Dick of the Dead
Rachel Loden
An author’s statement
Eleven Questions in Search of an Author
What do you do when you ought to be doing other things?
When I was supposed to be writing this the other night, I was instead going through the OED and obsessively reading the lists of compound words that begin with “wind” or “moon” (and the quotations in which they’re used). It was absolutely narcotic—hard to stop.
What’s something we might not guess as we read your book?
That I’m the prisoner in the paddy wagon on page 32. Destination: the Tombs, a.k.a. the Manhattan
House of Detention. I was seventeen.
Who influences your writing in an unexpected way?
My husband, whose first language isn’t English. His teachers in Helsinki were a bunch of nuns
from St. Louis and he came to this country to study mathematics at the age of sixteen. Now you
can tell only very rarely—when he pronounces a word or structures a sentence a little differently.
I find it defamiliarizes the language for me in a useful and pleasurable way. Plus he’s kept me
intellectually nimble, just trying to keep up.
What’s one of the oddest things that ever happened to you?
It had to do with a package in the mailbox. My mother, brother and I were living in a rented apartment in Berkeley and FBI agents (like mailmen) were known to come to the door, inquiring after my mother’s questionable activities in the labor movement and elsewhere.

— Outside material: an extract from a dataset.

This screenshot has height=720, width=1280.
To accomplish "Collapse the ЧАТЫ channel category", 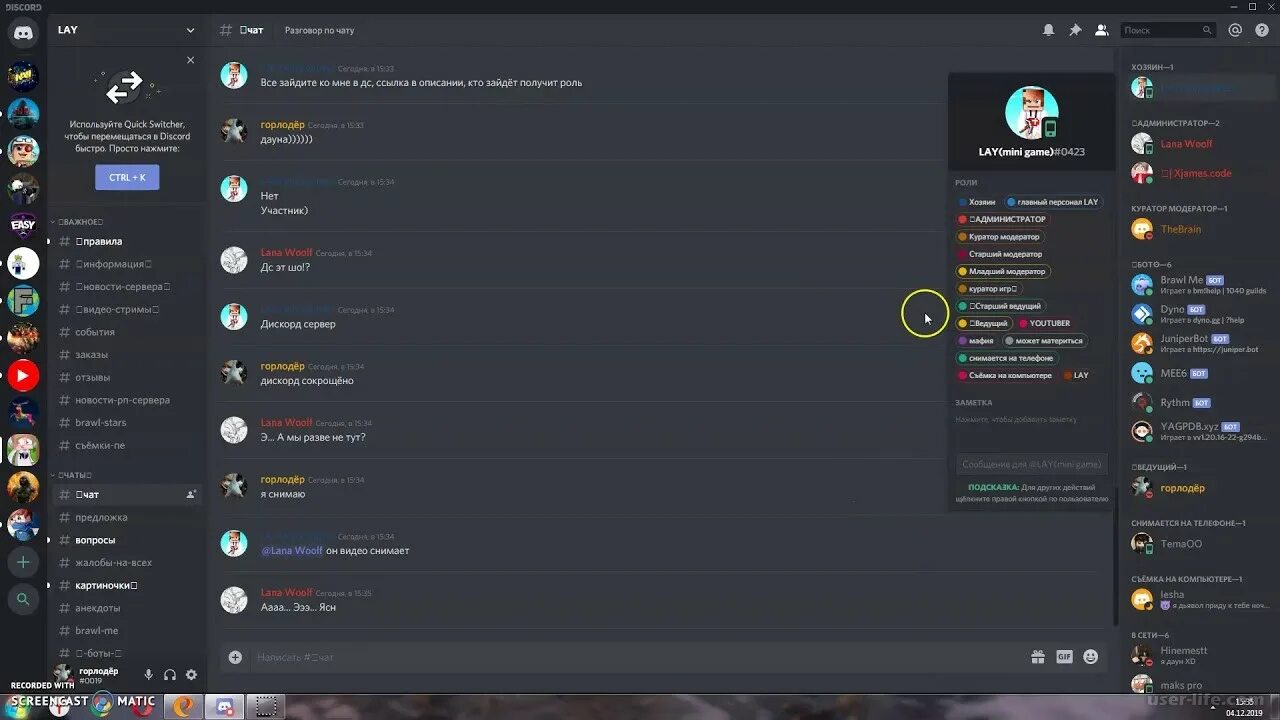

So it seemed quite peculiar to come home from grade school and open up a package containing The Social Blue Book of Seattle. Even more peculiar, we were listed in it at our actual, semiridiculous address of “2919 -1/2 Deakin Street.” I knew it was my Seattle grandmother’s doing, but what I didn’t learn till much later was that that formidable lady herself had, in early days, reported her daughter to Hoover’s minions.
But I remember thinking how funny and poignant that “1/2” was in the address, given the Blue Book’s pretensions.
Why didn’t you go to school to learn to write?
One explanation is that I didn’t get the chance—at first because my family fell apart and later because I was busy with other things, like childrearing.
But actually teachers were sending me to the library for independent study as early as sixth grade. That was supposed to be an honor and I guess it was, but it was also a trifle lonely.
In the end I came to relish solitude and chose to make the best of it. That was a piece of luck because it opened the door to my vocation. And without any student loans.
Would you recommend that route to others?
Not if you want the more practical sorts of doors held wide for you, which is a natural human longing. Your teachers, your mentors, perhaps even your friends, will be not so much laid away in books (in Dickinson’s phrase) as contained in them. You have to open them yourself. But when you do, of course, what friends—their generosity is astonishing.
So you just go on your nerve, as O’Hara said, even when it seems impossible that nerve alone will cut it.
But my story ought to be reassuring to spinners of poetry conspiracies because, as it turns out, to the people who really count—your peers—all that matters is whether you can write.
How did you learn to write, then?
That’s an ongoing project. But back then (as now) it was only by reading and falling seriously in love with my reading.
Beyond that I invented some fairly loopy training regimens. For example, I bought a stack of black and white composition books and drew a line down the middle of each page. Then I recorded snippets of language—things I heard or odd juxtapositions that popped into my head. Like a magpie, perhaps, stealing shiny bits from which to make my nest.
What do you find amusing?
There was a man on the BBC just now, discussing the economy, and (unless I’m hearing things)
his name was Roger Boodle.
If you could change places with someone for a day, whom would you choose?
Chrissie Hynde (of the Pretenders), possibly circa 1980.
What else would you like to do other than write poetry?
Make collages, illuminated books, and interactive hypermedia poems. But Tricky D. would
probably try to sneak into them. (Shall I resist that? I don’t know.)
What’s eerie for you about the main drag in the town where you live?
That my young, startlingly handsome uncle, Russell Ulrich, crashed and died there years before I was born. He arrived from Seattle to join the freshman class at Stanford and, in that first year, loaned money to a classmate for an illegal abortion; in return he was given a car. Unfortunately the brakes failed and that was the end of Russell on the royal road, El Camino Real. I don’t know exactly where it happened, which may (or may not) be all to the good.
What I do know is that I likely wouldn’t exist without this set of facts. Another story!